(Data for analysis):
*-*-*

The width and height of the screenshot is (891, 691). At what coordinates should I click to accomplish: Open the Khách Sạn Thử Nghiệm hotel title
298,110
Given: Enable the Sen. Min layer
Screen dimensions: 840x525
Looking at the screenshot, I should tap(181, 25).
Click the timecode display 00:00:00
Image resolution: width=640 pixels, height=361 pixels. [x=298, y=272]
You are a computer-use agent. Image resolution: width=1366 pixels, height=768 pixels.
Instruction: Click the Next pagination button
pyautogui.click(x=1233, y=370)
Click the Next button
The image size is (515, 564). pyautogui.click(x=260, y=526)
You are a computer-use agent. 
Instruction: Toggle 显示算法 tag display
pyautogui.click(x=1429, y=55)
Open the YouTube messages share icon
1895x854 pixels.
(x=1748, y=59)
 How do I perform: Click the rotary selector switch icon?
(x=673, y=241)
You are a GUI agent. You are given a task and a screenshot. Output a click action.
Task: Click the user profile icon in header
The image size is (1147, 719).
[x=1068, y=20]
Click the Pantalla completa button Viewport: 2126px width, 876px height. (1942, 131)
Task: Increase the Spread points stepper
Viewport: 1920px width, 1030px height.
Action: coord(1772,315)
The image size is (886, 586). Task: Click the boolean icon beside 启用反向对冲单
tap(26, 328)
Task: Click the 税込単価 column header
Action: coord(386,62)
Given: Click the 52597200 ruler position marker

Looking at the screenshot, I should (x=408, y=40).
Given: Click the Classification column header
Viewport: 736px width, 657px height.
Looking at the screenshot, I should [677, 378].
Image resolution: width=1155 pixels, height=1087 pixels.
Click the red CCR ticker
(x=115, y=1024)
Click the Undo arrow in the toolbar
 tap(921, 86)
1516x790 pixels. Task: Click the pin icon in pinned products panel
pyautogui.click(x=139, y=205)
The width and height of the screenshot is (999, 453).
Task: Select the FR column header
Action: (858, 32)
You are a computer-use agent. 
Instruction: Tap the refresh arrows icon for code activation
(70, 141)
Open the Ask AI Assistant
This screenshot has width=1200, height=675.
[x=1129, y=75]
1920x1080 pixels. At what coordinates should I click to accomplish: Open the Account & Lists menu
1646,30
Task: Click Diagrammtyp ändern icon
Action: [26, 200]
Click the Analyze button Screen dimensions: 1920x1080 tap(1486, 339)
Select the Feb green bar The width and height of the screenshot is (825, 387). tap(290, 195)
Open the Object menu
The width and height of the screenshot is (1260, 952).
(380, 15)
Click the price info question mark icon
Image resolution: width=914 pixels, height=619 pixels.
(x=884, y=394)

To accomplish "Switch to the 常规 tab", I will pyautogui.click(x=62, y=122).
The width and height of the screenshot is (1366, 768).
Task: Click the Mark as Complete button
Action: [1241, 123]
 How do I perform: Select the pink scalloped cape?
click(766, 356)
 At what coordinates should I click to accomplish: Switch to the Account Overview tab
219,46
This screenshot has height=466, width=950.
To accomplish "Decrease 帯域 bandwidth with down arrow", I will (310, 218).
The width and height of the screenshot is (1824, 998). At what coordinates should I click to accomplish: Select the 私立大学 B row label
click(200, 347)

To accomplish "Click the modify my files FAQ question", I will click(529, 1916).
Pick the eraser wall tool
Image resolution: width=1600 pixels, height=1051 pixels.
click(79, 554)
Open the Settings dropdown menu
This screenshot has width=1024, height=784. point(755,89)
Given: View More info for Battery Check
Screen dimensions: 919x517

*-*-*

(Exercise): When the word "info" shows up in a line of the entries, report that line.

(Exercise response):
Click the price info question mark icon
Given: View More info for Battery Check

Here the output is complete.